G.P.104 Liver insulin resistance and insulin secretion abnormality in myotonic dystrophy type 1

Abstract

<h2>Abstract</h2> Insulin resistance (IR) is a characteristic feature of glucose intolerance in myotonic dystrophy type 1 (DM1). The mechanism of IR is still unknown. The aim of this study was to investigate IR in DM1 by means of some indexes derived from oral glucose tolerance test (OGTT Seventy-seven non-diabetic patients with DM1 (the median value: age, 47years; body mass index (BMI), 22.4) were classified into the normal glucose response group (NGTDM1) and the impaired glucose tolerance group (IGTDM1) by 75g OGTT. For age and BMI matched controls, 100 normal glucose response subjects (NGTCT) and 130 impaired glucose tolerance cases (IGTCT) were picked up from our diabetic database. Liver and muscle insulin resistance indexes derived from OGTT supposed by Abdul-Ghani et al. were calculated: AUCgi30 for liver, glucose0–30[AUC]×insulin0–30[AUC]; dG/dt/I for muscle, the rate of decay of plasma glucose concentration from its peak value to its nadir during OGTT divided by the mean plasma insulin concentration; AUC, area under curve. AUCgi30, dG/dt/I, fasting plasma glucose (FPG) and insulin (FIRI), plasma glucose (PG120) and insulin (IRI120) level at 120min after oral glucose load, and Insulinogenic-Index (I-I) were analyzed.
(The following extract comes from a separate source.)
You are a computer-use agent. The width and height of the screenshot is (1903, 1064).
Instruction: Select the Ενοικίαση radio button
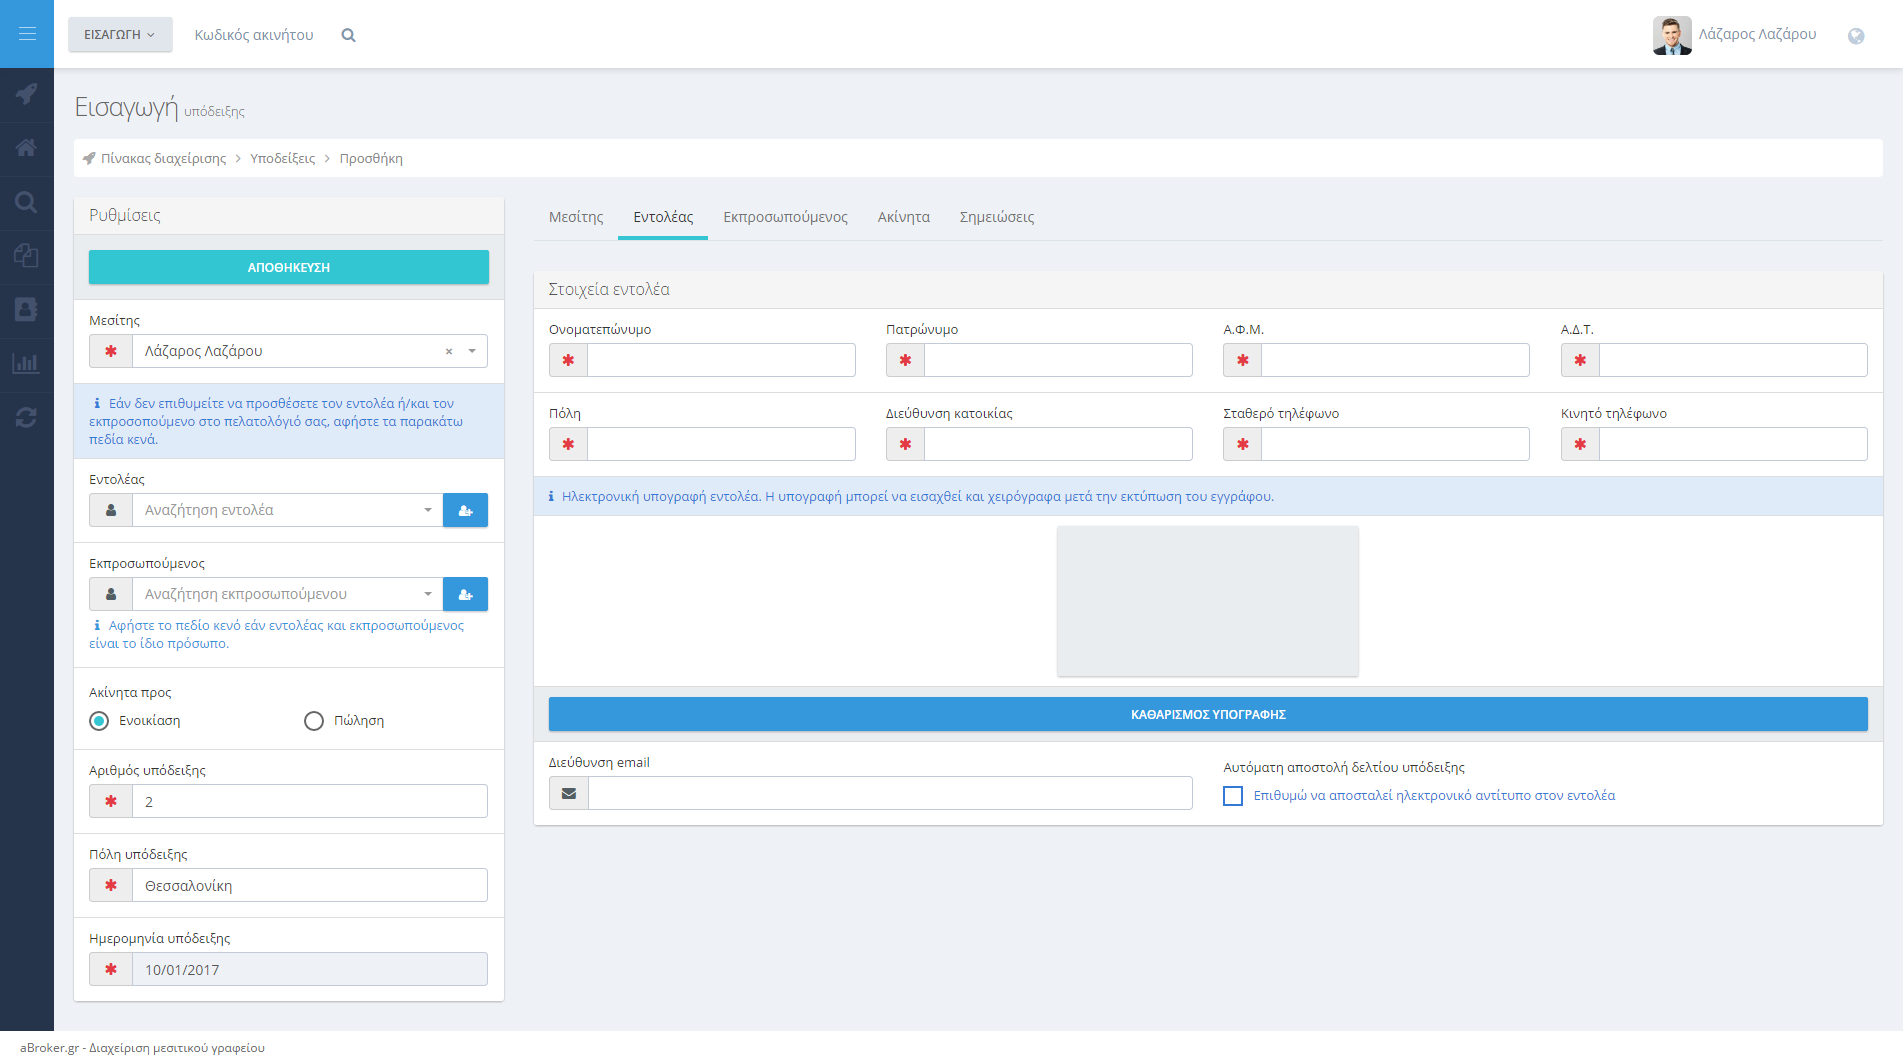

There was no significant difference between NGTDM1 and NGTCT for AUCgi30 or dG/dt/I. I-I in NGTDM1 was significantly lower than that in NGTCT. FPG and PG120 in NGTDM1 were significantly lower than those in NGTCT, whereas there was no significant difference in FIRI and IRI120. AUCgi30 in IGTDM1 was significantly higher than that in IGTCT, and dG/dt/I in IGTDM1 was significantly lower. I-I in IGTDM1 was also significantly lower than that in IGTCT. FPG in IGTDM1 was significantly lower than that in IGTCT. DM1 patients with dysglycaemia showed liver IR as well as muscle IR. Lower I-I in DM1 could represent abnormality of insulin secretion. Our data suggested IR in DM1 might result in multiple metabolic defects.